▶ _WHAT TO PRODUCE_:
Look through the data that follows and copy each line with the string "computer".

▶ _EXCERPTED RECORDS_:
□ □ □ □ □

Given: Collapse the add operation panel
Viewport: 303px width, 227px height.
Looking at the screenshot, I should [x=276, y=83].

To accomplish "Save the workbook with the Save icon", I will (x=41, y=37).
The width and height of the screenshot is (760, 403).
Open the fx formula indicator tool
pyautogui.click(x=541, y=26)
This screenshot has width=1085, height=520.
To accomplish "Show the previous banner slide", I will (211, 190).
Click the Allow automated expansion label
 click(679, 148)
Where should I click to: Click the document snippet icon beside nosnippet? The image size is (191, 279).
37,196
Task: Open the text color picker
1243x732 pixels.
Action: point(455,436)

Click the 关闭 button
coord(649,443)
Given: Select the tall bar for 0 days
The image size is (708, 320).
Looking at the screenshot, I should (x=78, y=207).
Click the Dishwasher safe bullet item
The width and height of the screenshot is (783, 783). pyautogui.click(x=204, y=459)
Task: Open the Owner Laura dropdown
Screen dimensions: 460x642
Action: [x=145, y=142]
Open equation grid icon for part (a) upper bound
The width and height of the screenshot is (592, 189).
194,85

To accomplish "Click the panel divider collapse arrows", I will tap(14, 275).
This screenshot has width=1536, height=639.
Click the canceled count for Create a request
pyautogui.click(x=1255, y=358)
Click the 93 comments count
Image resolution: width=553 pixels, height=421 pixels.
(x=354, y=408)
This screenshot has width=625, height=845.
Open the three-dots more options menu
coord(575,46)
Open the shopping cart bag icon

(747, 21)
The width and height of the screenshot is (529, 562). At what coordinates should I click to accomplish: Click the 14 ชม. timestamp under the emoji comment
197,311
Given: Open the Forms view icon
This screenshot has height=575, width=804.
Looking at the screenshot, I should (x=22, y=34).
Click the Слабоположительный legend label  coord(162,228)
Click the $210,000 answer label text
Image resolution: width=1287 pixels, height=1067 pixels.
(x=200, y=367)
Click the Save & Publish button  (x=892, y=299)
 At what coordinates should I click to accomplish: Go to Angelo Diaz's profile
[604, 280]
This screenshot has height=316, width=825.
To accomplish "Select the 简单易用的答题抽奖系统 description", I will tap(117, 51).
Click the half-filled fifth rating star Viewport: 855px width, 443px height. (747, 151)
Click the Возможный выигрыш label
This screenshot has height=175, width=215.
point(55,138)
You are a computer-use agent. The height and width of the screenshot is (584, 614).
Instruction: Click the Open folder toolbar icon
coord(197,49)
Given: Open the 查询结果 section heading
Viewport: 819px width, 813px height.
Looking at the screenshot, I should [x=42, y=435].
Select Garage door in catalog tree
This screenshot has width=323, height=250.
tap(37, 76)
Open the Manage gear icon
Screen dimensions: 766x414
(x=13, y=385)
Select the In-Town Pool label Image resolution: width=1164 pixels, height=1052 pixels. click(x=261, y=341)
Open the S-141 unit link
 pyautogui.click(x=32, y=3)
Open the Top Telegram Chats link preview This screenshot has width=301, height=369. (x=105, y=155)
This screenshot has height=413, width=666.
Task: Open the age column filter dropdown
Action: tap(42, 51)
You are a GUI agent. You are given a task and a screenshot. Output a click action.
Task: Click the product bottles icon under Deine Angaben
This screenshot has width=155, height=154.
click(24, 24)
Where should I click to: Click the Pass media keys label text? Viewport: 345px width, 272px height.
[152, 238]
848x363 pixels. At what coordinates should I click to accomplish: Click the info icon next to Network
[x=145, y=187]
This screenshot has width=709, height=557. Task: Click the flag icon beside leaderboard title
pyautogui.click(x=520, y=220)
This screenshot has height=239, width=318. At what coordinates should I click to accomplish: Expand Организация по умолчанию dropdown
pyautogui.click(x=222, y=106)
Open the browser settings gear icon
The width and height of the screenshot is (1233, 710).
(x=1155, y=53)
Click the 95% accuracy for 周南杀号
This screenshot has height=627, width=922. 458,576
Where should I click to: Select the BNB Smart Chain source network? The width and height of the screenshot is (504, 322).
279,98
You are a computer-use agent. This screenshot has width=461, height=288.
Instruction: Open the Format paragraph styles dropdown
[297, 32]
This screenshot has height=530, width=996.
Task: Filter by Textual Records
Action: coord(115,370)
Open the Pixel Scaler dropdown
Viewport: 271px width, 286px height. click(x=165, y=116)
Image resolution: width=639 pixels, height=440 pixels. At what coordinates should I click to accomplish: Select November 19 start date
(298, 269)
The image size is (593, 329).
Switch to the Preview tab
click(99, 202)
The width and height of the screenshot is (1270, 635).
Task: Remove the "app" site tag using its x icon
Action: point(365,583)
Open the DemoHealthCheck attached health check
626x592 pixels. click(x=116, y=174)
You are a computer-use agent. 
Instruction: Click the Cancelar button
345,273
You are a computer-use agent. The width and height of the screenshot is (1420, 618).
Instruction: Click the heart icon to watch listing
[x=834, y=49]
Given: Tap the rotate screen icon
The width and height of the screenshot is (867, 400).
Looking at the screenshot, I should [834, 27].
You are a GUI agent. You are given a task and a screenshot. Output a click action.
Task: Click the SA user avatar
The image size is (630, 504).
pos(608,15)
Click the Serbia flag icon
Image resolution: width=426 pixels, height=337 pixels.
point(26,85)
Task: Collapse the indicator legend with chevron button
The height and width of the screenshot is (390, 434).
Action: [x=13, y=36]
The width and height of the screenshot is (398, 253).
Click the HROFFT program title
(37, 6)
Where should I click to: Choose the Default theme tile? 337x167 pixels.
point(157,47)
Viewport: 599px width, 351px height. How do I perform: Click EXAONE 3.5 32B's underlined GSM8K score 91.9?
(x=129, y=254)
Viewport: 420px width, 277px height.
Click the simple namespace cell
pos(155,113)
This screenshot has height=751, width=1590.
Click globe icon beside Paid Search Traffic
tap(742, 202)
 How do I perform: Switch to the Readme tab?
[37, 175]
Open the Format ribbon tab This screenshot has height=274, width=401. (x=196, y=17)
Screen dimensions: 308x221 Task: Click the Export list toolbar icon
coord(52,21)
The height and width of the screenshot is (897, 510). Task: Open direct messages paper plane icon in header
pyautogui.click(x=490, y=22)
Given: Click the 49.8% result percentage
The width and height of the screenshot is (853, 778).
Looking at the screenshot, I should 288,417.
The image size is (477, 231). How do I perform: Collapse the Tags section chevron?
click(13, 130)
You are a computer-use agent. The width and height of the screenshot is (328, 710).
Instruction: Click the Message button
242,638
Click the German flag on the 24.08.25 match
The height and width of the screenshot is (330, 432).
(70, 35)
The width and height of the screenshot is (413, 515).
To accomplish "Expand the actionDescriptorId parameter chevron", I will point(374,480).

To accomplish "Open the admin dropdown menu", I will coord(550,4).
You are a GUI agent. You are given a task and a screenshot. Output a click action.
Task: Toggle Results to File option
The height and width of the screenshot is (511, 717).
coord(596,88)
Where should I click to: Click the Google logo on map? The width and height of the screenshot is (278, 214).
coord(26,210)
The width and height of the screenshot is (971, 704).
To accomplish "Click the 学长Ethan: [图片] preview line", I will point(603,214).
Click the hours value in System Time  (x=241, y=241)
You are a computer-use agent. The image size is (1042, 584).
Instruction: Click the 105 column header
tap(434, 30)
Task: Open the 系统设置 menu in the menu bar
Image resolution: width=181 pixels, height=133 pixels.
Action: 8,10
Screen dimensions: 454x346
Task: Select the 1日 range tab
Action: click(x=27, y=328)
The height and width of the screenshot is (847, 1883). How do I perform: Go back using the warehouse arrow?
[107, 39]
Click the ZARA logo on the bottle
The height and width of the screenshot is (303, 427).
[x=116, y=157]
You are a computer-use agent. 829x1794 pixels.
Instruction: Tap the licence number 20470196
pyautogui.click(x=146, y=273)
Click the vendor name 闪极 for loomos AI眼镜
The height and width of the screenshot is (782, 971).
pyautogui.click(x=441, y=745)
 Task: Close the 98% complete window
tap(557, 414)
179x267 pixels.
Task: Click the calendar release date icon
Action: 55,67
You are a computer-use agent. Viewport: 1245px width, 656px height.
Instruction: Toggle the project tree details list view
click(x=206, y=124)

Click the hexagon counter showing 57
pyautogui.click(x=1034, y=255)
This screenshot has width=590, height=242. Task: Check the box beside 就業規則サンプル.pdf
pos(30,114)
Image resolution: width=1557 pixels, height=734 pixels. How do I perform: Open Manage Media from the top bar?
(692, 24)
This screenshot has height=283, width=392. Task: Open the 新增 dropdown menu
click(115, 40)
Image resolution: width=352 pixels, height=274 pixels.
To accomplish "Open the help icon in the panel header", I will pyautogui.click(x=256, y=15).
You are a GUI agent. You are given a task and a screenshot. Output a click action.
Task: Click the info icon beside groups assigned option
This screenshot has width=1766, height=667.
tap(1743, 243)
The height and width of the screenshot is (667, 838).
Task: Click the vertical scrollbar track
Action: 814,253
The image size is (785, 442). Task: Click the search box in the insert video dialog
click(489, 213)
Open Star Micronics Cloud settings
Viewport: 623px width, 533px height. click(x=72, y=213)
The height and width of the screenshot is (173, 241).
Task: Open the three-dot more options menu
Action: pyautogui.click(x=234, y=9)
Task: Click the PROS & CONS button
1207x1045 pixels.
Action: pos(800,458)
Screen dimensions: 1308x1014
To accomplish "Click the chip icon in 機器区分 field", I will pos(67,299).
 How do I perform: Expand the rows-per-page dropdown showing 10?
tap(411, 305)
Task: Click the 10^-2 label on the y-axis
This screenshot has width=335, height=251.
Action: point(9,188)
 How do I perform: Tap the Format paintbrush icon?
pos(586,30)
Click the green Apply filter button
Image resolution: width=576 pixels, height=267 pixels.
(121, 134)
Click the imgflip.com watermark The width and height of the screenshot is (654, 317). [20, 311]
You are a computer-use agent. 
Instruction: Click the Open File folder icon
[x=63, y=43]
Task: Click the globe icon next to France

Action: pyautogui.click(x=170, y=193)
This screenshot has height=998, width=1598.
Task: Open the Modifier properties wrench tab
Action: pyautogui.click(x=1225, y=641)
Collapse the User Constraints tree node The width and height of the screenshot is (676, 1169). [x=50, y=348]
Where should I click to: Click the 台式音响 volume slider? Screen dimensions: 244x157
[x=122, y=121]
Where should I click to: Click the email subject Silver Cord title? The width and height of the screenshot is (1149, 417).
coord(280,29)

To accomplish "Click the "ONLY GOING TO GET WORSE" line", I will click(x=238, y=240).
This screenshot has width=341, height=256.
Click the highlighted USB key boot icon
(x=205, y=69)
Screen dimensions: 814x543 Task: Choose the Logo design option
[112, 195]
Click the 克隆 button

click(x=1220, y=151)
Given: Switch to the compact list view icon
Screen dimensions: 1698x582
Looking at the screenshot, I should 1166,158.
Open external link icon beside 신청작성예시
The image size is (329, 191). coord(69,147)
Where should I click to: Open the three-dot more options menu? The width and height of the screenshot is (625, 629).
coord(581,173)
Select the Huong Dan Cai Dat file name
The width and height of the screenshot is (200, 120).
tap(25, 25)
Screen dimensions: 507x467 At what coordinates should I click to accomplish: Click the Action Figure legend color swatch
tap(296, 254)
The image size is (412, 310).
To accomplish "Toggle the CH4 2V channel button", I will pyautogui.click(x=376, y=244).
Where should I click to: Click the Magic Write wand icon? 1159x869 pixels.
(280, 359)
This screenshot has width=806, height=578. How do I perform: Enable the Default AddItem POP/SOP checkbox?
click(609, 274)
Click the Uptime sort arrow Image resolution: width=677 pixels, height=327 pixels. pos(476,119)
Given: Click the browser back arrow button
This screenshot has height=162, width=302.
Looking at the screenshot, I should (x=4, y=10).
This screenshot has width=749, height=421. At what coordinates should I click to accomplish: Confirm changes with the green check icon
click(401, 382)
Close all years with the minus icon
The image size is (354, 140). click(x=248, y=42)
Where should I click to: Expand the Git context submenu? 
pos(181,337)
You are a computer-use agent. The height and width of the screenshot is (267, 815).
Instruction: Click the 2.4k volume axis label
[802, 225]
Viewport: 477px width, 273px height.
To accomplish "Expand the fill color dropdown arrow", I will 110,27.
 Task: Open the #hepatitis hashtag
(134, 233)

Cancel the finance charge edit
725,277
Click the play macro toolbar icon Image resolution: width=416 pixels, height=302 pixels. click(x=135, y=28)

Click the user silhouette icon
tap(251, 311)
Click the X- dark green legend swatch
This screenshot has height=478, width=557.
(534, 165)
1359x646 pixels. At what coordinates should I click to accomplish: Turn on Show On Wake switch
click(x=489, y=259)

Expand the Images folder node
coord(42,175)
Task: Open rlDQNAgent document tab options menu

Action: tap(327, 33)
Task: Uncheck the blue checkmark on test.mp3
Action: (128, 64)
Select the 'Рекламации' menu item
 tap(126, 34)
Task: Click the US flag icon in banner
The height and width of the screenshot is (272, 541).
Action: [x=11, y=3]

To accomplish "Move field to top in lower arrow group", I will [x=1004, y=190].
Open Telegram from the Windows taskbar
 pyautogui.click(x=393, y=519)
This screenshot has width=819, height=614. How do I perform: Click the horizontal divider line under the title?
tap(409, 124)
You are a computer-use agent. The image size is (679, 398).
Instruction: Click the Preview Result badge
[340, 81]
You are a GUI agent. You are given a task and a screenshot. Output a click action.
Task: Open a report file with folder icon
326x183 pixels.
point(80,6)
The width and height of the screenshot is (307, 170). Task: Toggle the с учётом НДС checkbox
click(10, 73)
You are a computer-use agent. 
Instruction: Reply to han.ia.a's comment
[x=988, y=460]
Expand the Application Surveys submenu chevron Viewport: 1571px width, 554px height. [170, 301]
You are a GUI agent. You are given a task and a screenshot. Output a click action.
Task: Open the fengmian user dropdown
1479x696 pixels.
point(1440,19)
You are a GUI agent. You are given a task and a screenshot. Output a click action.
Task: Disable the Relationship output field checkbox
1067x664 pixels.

□ □ □ □ □

▶ _OUTPUT FOR THIS TASK_:
You are a computer-use agent. The height and width of the screenshot is (584, 614).
You are a computer-use agent. This screenshot has width=461, height=288.
You are a computer-use agent. 
You are a computer-use agent. The width and height of the screenshot is (1420, 618).
You are a computer-use agent. The width and height of the screenshot is (328, 710).
You are a computer-use agent. The image size is (1042, 584).
You are a computer-use agent. 829x1794 pixels.
You are a computer-use agent. Viewport: 1245px width, 656px height.
You are a computer-use agent. 
You are a computer-use agent. The height and width of the screenshot is (267, 815).
You are a computer-use agent. The image size is (679, 398).
You are a computer-use agent. 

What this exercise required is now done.